29/12/2025

“Áureos”, o novo filme de Ricardo Leite e um dos projetos apoiados pela Bolsa Neves da Filmaporto, reúne duas figuras incontornáveis da história da cidade: Aurélio Paz dos Reis e Aurélia de Souza. A obra presta homenagem aos dois amigos pioneiros e às paixões que tinham em comum: o cinema, a fotografia, a pintura e a botânica. 

 

Pioneiro do cinema em Portugal, Aurélio Paz dos Reis filmou, em 1896, “A Saída do Pessoal Operário da Fábrica Confiança”, inspirado no primeiro filme dos irmãos Lumière.

 

Para além de realizador, foi fotógrafo amador e floricultor, proprietário da loja Flora Portuense, na Avenida dos Aliados.

 

 

Aurélia de Souza destacou-se na pintura e como figura da emancipação feminina, tendo sido uma das primeiras pintoras portuguesas numa época em que a prática artística estava praticamente reservada aos homens.

 

Fui sempre um grande admirador de Aurélio e de Aurélia, mas só há alguns anos descobri que, além de vizinhos, mantinham uma relação de amizade”, explica Ricardo Leite. “Há quem defenda que Aurélio terá sido um dos principais responsáveis pelo fascínio de Aurélia pela fotografia.” A ligação entre ambos estendia-se também à paixão pelas flores, tema recorrente na obra pictórica de Aurélia e parte central da vida profissional de Paz dos Reis.

 

Os nomes dos dois artistas funcionam ainda como elemento simbólico desta obra. Ambos derivam do latim Aurelius, associado a aureus, “dourado” ou “de ouro”. “Na alquimia, o ouro simboliza perfeição, purificação e iluminação espiritual. No filme, o áureo serve para unir estas duas figuras e homenagear duas das minhas maiores referências artísticas do Porto, de Portugal e do mundo”, sublinha o realizador.

 

 

Combinando recriação histórica, episódios ficcionados e uma abordagem experimental, “Áureos” foi filmado em película 35mm, à semelhança dos filmes de Aurélio Paz dos Reis.

 

A rodagem recorreu a uma câmara com cerca de 70 anos que pertence ao portuense Sério Fernandes, figura central do ensino e da história do cinema português, utilizada em “Chico Fininho” (1981).

 

Foram também usados negativos de 16mm com processos de revelação biodegradáveis à base de plantas, transformando a técnica num elemento expressivo da própria linguagem do filme.
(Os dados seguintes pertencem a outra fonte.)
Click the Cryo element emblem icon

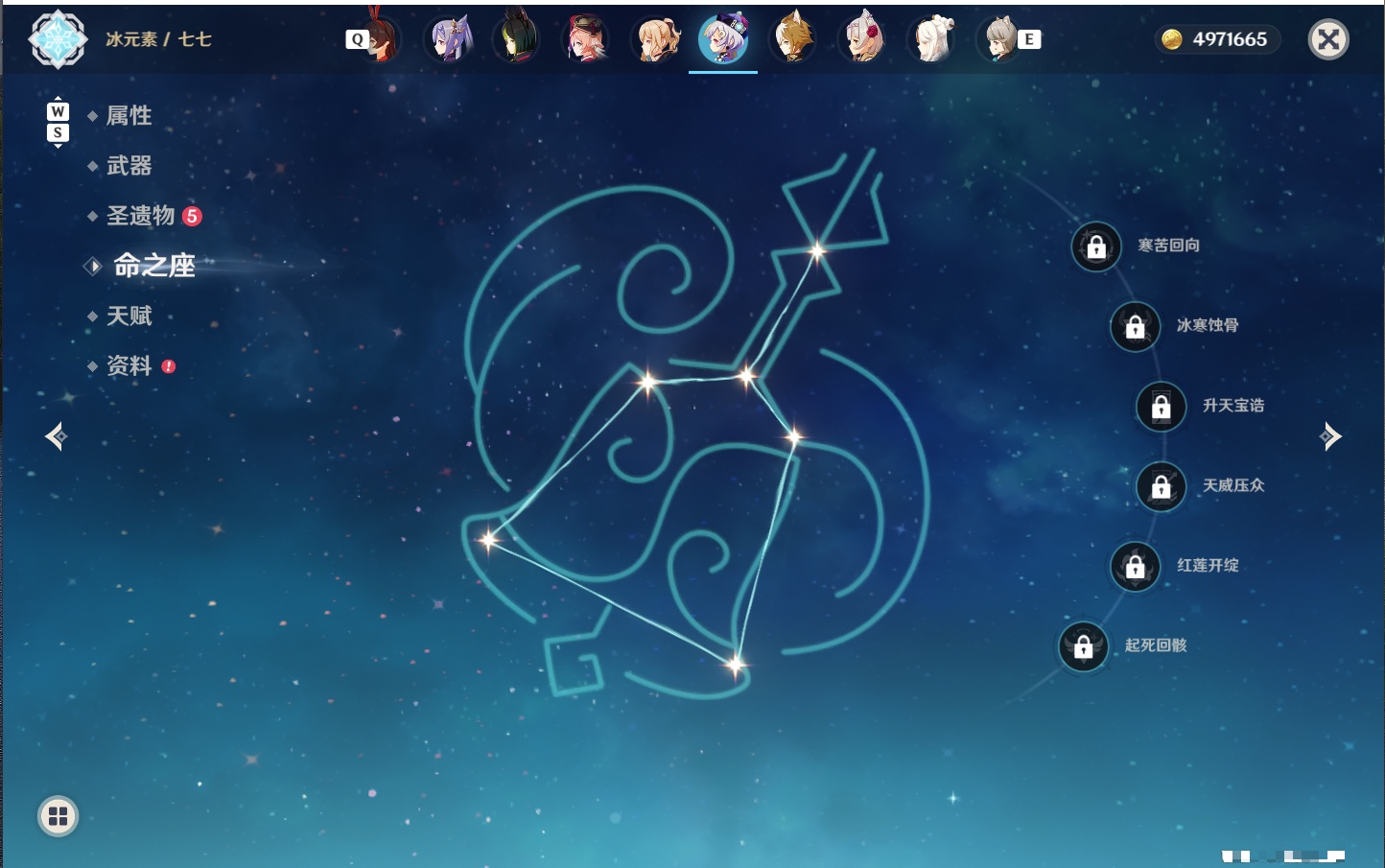click(58, 39)
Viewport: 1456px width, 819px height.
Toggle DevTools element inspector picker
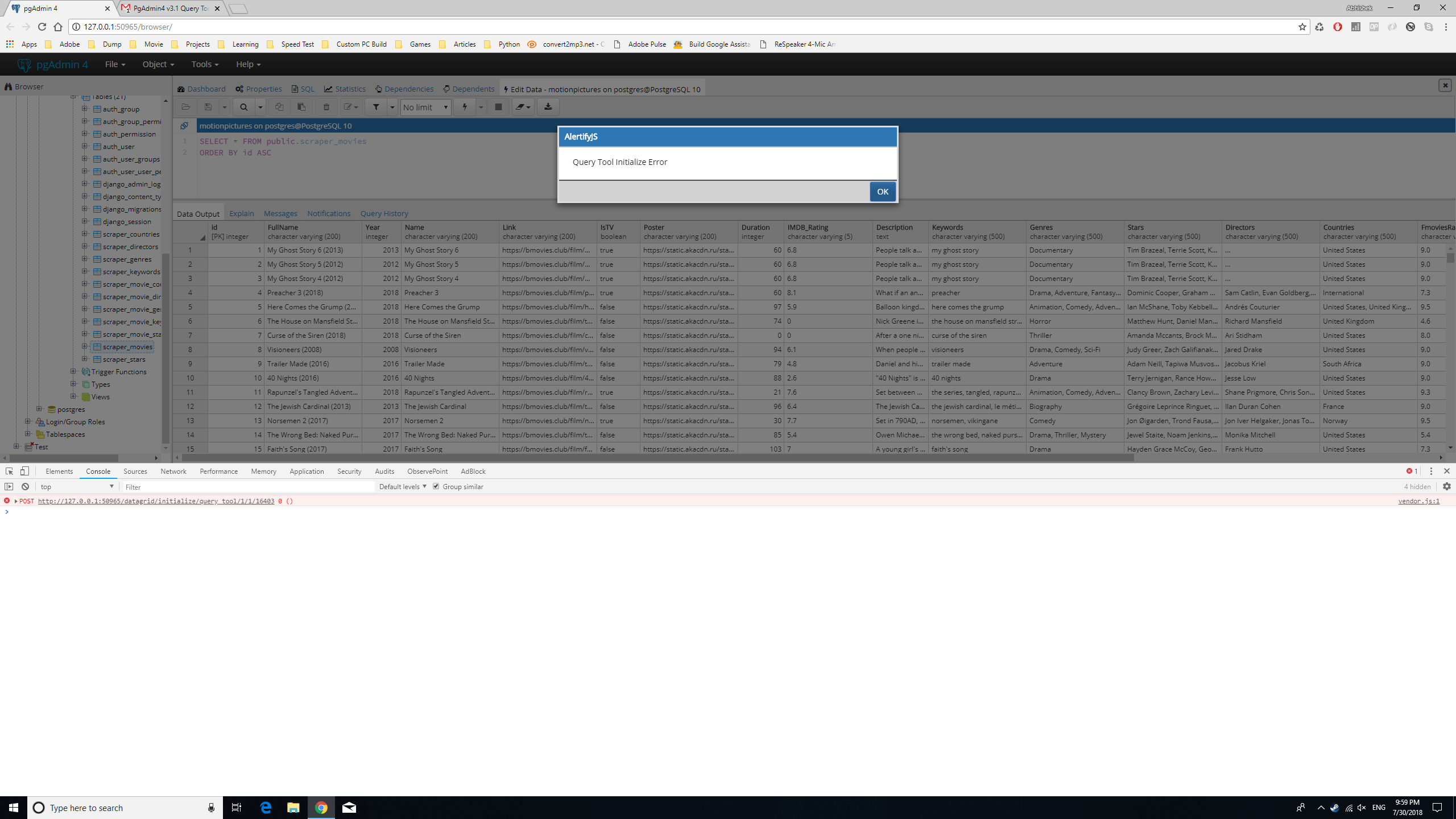9,471
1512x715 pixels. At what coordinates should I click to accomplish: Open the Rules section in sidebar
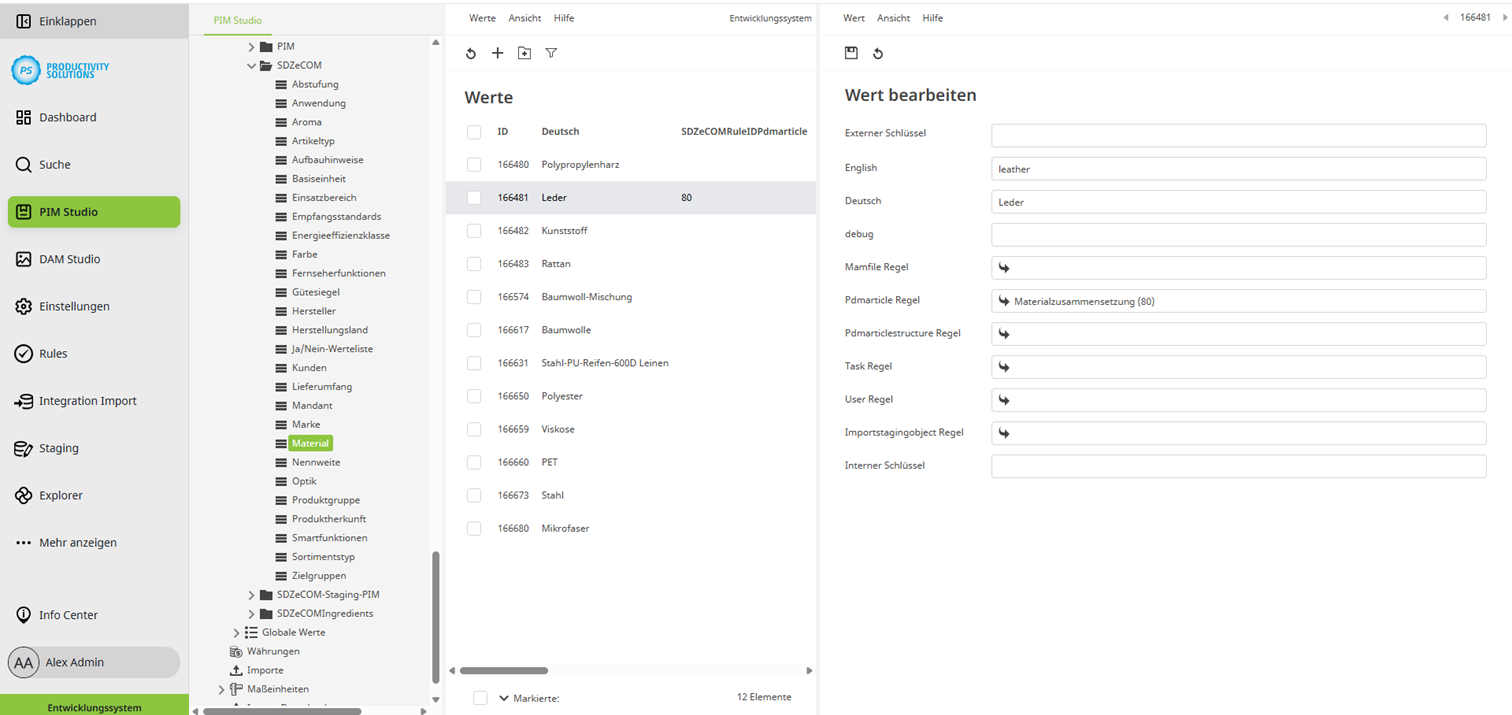pos(53,353)
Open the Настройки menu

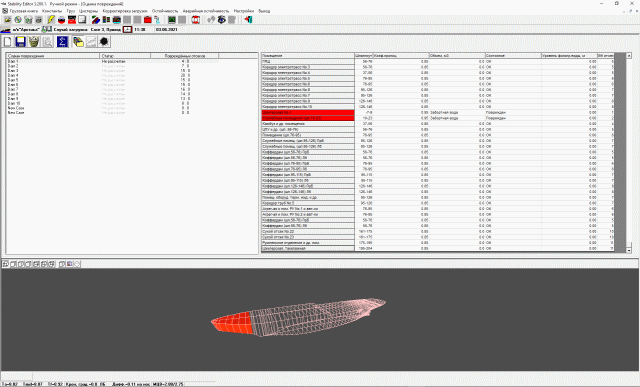pyautogui.click(x=244, y=11)
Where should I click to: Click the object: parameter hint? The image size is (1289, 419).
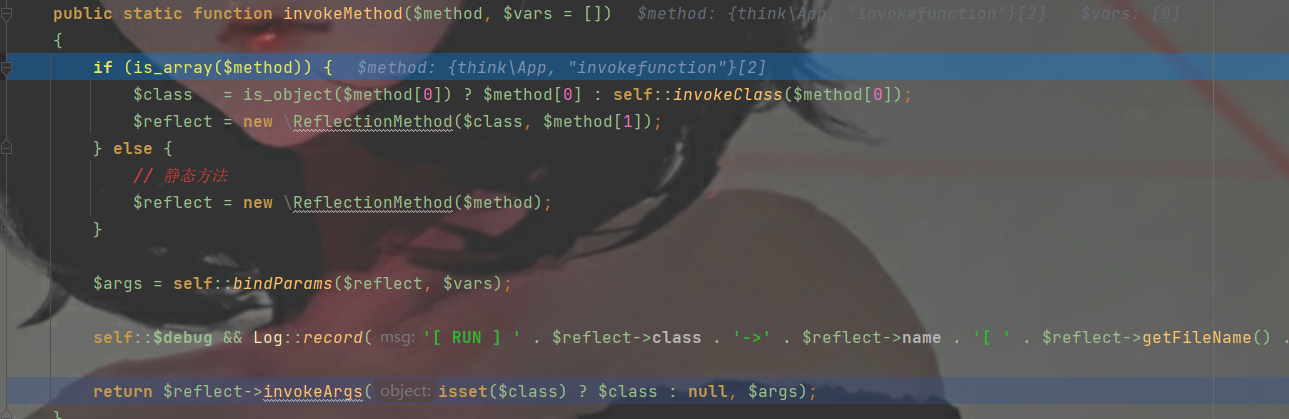click(405, 392)
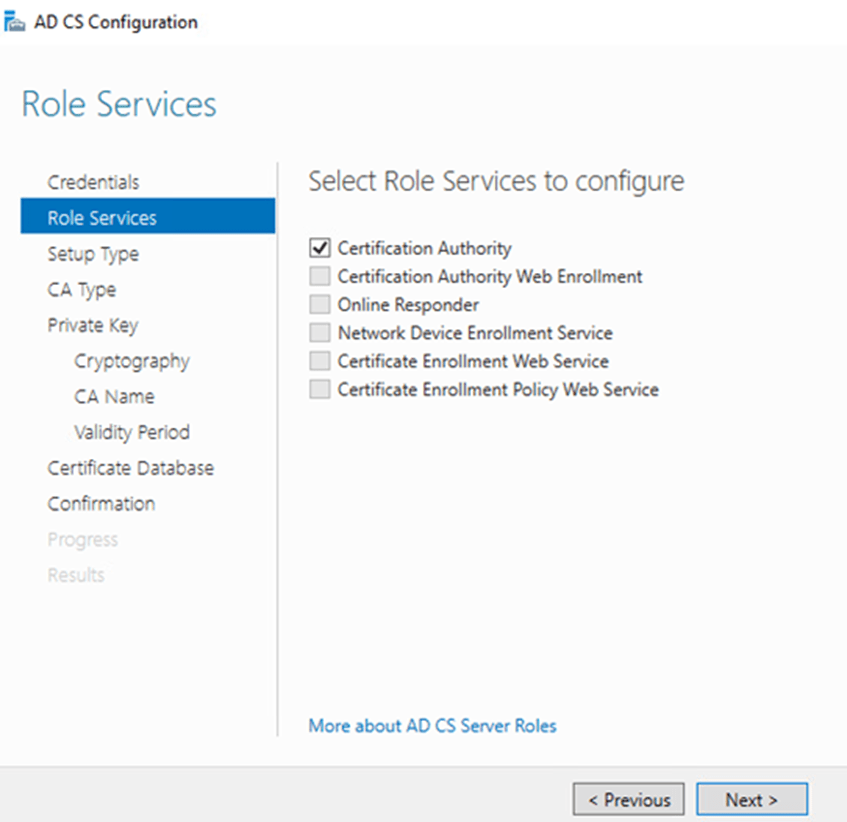Screen dimensions: 847x822
Task: Open the Private Key section
Action: (93, 326)
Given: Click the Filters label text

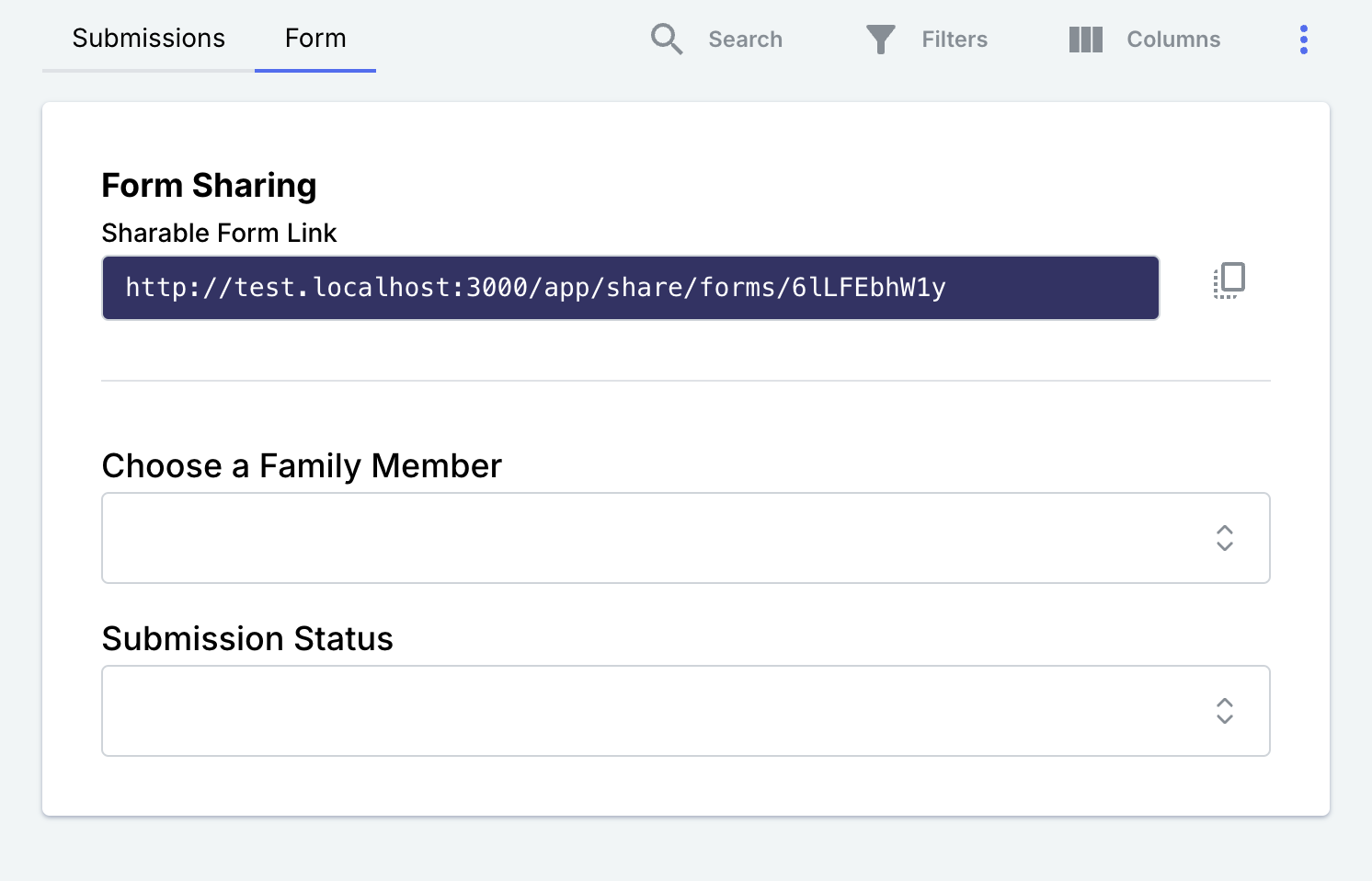Looking at the screenshot, I should click(x=955, y=40).
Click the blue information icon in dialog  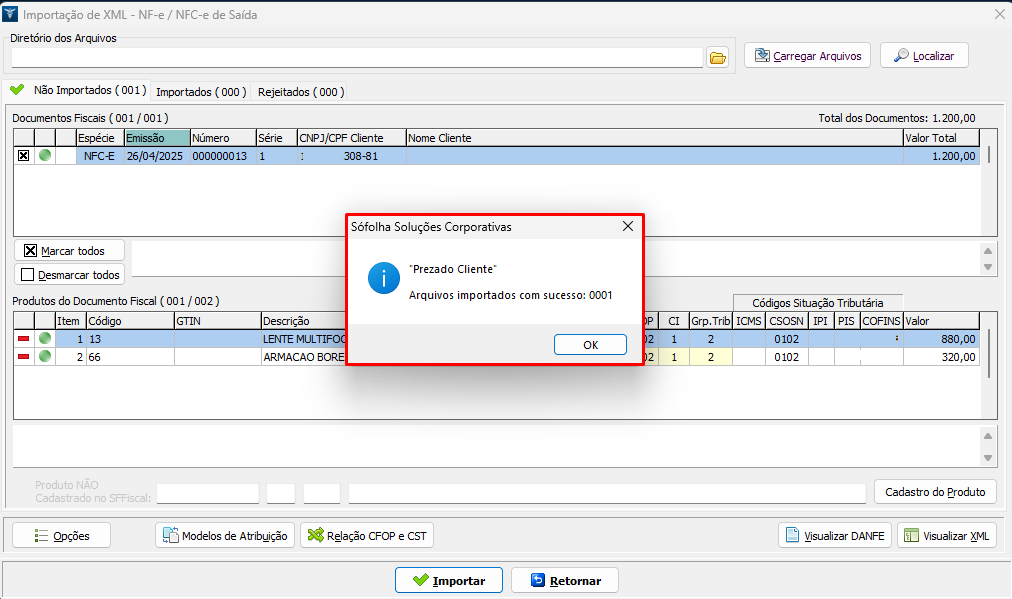pos(384,278)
Esta opção convoca a ligação ao cinema e à botânica, articulando-se com a preocupação ambiental que atravessa a prática fílmica de Ricardo Leite, centrada em processos biodegradáveis de base vegetal.

 

 

O filme foi rodado em vários locais históricos da cidade do Porto, como o Bonfim, Miragaia, a praia do Castelo do Queijo, o Parque da Cidade e percursos no Rio Douro, recriando ambientes associados às antigas casas e vivências dos artistas.

 

Jules* Elting interpreta Aurélia de Souza, enquanto Ricardo Leite assume o papel de Aurélio Paz dos Reis.

 

“Áureos” tem produção de Catarina de Sousa (Foi Bonita a Festa), numa equipa que inclui também Jorge Quintela (direção de fotografia), Sofia Pereira e Daniel Machado (direção de arte), Pedro Ferreira (caracterização e guarda-roupa), Juliana Julieta (assistência de imagem) e Tomás Casaux e António Pinheiro (luz).